EXCERPTED RECORDS START
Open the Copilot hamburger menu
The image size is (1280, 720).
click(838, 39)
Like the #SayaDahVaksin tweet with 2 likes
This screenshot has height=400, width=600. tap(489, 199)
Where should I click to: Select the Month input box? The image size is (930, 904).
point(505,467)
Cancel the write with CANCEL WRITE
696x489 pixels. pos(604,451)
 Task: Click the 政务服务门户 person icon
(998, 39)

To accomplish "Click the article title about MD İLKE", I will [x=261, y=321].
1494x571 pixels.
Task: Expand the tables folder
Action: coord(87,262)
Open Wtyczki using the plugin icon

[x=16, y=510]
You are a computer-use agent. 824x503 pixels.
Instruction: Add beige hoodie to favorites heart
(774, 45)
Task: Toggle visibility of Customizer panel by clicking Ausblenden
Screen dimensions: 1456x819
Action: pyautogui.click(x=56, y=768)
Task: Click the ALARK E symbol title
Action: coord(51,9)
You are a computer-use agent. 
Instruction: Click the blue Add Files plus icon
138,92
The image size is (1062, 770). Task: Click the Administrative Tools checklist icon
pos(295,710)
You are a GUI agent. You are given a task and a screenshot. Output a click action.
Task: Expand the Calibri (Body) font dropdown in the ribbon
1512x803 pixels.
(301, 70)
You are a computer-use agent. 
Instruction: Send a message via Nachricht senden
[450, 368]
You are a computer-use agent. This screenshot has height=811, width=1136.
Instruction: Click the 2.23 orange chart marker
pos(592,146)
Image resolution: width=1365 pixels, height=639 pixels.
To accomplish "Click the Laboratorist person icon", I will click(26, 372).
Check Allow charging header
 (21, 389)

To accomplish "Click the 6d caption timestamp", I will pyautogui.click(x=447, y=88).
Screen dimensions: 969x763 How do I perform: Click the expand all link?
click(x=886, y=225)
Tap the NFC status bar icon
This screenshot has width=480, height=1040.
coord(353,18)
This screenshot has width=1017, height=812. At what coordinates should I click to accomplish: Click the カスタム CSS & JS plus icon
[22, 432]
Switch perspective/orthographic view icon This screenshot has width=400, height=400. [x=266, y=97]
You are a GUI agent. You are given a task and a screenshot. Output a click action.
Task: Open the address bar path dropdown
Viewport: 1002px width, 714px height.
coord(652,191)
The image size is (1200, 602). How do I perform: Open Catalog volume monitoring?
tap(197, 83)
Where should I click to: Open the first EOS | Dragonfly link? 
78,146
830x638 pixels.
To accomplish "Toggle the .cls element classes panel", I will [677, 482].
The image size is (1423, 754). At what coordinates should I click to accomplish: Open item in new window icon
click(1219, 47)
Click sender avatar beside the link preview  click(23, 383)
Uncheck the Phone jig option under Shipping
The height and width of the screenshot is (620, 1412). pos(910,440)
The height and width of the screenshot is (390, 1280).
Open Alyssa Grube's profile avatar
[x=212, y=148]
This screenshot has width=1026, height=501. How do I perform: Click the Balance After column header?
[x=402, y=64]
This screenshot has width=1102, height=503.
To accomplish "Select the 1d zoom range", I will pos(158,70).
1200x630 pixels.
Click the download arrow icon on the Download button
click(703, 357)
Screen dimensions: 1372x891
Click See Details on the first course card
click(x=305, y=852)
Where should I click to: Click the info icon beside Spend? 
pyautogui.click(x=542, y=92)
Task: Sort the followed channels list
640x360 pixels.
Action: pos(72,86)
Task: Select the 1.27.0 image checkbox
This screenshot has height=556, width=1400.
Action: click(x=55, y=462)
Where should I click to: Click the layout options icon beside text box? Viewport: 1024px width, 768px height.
EXCERPTED RECORDS END
Please restate, word for word, the lines of the entries that run from the first line through the one holding "Task: Toggle visibility", and add nothing.

**PROBLEM SOLUTION:**
Open the Copilot hamburger menu
The image size is (1280, 720).
click(838, 39)
Like the #SayaDahVaksin tweet with 2 likes
This screenshot has height=400, width=600. tap(489, 199)
Where should I click to: Select the Month input box? The image size is (930, 904).
point(505,467)
Cancel the write with CANCEL WRITE
696x489 pixels. pos(604,451)
 Task: Click the 政务服务门户 person icon
(998, 39)

To accomplish "Click the article title about MD İLKE", I will [x=261, y=321].
1494x571 pixels.
Task: Expand the tables folder
Action: coord(87,262)
Open Wtyczki using the plugin icon

[x=16, y=510]
You are a computer-use agent. 824x503 pixels.
Instruction: Add beige hoodie to favorites heart
(774, 45)
Task: Toggle visibility of Customizer panel by clicking Ausblenden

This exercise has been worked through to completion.